Supplied records Start Marker

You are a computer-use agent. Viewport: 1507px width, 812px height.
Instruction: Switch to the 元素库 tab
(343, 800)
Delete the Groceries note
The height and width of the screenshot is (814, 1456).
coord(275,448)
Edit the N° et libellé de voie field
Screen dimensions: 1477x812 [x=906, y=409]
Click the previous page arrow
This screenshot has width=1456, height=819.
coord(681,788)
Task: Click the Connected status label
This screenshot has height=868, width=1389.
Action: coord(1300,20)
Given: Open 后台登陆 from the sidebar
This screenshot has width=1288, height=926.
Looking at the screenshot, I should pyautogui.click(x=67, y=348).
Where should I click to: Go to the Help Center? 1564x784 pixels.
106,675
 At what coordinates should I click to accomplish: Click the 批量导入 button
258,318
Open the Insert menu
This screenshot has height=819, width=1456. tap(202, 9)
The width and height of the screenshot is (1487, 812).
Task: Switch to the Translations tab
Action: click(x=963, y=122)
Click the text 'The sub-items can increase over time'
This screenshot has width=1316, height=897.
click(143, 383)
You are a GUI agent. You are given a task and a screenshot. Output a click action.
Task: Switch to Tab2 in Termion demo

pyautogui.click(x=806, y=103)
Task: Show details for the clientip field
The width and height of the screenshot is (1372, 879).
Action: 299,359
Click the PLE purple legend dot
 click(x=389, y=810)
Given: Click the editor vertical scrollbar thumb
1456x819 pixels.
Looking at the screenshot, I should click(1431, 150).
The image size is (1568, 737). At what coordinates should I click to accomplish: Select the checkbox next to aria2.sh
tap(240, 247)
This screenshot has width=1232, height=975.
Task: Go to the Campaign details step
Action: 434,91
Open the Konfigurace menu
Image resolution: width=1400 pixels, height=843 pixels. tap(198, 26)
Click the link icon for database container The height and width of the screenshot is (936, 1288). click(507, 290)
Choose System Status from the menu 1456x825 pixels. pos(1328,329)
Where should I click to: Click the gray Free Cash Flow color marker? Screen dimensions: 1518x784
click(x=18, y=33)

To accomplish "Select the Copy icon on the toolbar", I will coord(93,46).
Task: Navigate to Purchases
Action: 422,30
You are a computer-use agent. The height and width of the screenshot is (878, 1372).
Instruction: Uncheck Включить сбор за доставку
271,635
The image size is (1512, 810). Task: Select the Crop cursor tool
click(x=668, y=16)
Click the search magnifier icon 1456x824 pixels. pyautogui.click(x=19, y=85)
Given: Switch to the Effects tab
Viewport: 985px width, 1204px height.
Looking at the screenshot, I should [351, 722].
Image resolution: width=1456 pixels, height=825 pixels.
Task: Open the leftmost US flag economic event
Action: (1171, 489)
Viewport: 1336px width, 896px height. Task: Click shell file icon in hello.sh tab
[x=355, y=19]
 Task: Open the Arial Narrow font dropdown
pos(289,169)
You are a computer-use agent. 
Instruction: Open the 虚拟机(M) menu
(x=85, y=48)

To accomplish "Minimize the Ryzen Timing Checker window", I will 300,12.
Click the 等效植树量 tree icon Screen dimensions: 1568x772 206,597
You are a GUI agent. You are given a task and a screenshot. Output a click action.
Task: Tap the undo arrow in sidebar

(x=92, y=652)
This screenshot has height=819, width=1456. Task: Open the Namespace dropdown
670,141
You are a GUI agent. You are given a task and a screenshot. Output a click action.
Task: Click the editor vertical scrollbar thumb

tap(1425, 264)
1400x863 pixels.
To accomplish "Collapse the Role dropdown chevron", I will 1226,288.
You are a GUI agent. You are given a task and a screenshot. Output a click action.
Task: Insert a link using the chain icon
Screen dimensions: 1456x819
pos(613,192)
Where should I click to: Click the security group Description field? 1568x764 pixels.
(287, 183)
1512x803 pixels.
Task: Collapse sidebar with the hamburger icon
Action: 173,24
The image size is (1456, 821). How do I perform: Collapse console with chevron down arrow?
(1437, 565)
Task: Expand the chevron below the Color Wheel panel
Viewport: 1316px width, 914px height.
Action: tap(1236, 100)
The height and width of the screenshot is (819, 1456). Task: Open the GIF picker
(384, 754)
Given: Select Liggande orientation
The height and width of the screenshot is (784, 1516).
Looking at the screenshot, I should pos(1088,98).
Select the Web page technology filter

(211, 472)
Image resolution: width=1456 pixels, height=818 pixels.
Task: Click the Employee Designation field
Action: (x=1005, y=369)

Supplied records End Marker

> [What you will do]:
Would you copy every line of the entries that includes the word "from"?

> [Result for this exercise]:
Given: Open 后台登陆 from the sidebar
Choose System Status from the menu 1456x825 pixels. pos(1328,329)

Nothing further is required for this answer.